In some cases you can use either the Stream or your effect's (such as Task's) error handling. However, note that when an error is thrown and managed in the Stream, the Stream essentially terminates its normal processing and any other downstream elements are "lost." While you can essentially manage an error by replacing the current stream with a new steram, much like a flatMap, the original computation is essentially over. Because of this behavior, handling the error at the effect level is usually more desirable. Handling it at the effect level also means that your stream may contain elements that carry the errors as values, such as using Either, more often than just having a stream of only "values."

Resource Bracketing Resource Management

You can use Stream.bracket to bracket a resource and ensure you have a chance to clean it up.

Let's assume our resource is managed by a monad, a Task. We can do:

scala> Stream.bracket(Task.delay(10))(
     |     intResource => Stream.range(0, intResource),
     |     intResource => Task.delay(println(s"Releasing resource $intResource"))).runLog.unsafeRun
Releasing resource 10
res0: Vector[Int] = Vector(0, 1, 2, 3, 4, 5, 6, 7, 8, 9)

Stream.onFinalize Resource Management

If you need to run something when the Stream completes, .onFinalize is guaranteed to be called even if there is an exception. Underneath, .onFinalize uses Stream.bracket.

scala> (Stream(1,2,3) ++ Stream.fail(new RuntimeException("boom")) 
     |     ++ Stream(4,5,6)).onFinalize(Task.delay(println(s"finalizer called"))).mask.run.unsafeRun
finalizer called

We used .mask, described below, in order to "eat" the actual exception thrown for the example.
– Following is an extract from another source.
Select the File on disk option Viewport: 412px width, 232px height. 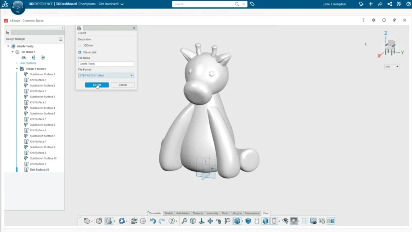click(x=80, y=52)
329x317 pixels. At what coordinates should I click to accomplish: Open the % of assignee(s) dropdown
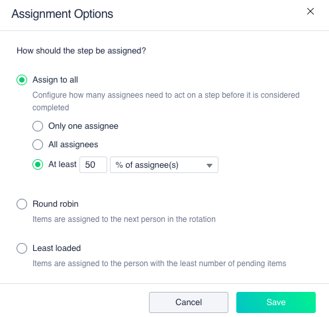click(164, 164)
Callback-Style Error Handling

Using onError is straight forward. It is essentially a callback handler much like Future.handleWith (flatMap oriented) or Future.transform in Scala.

scala> (Stream(1,2,3) ++ Stream.fail(new RuntimeException("boom")) 
     |     ++ Stream(4,5,6)).onError(t => Stream(-1)).toVector
res2: Vector[Int] = Vector(1, 2, 3, -1)

Here, we used Stream's onError handler to managed the error and provide values when an error occurred. It did not use Task's error handling. Obviously, the actual exception would be generated inside your Stream versus explicitly created as in the example above. The onError handler t => Stream looks like a flatMap A => M[B].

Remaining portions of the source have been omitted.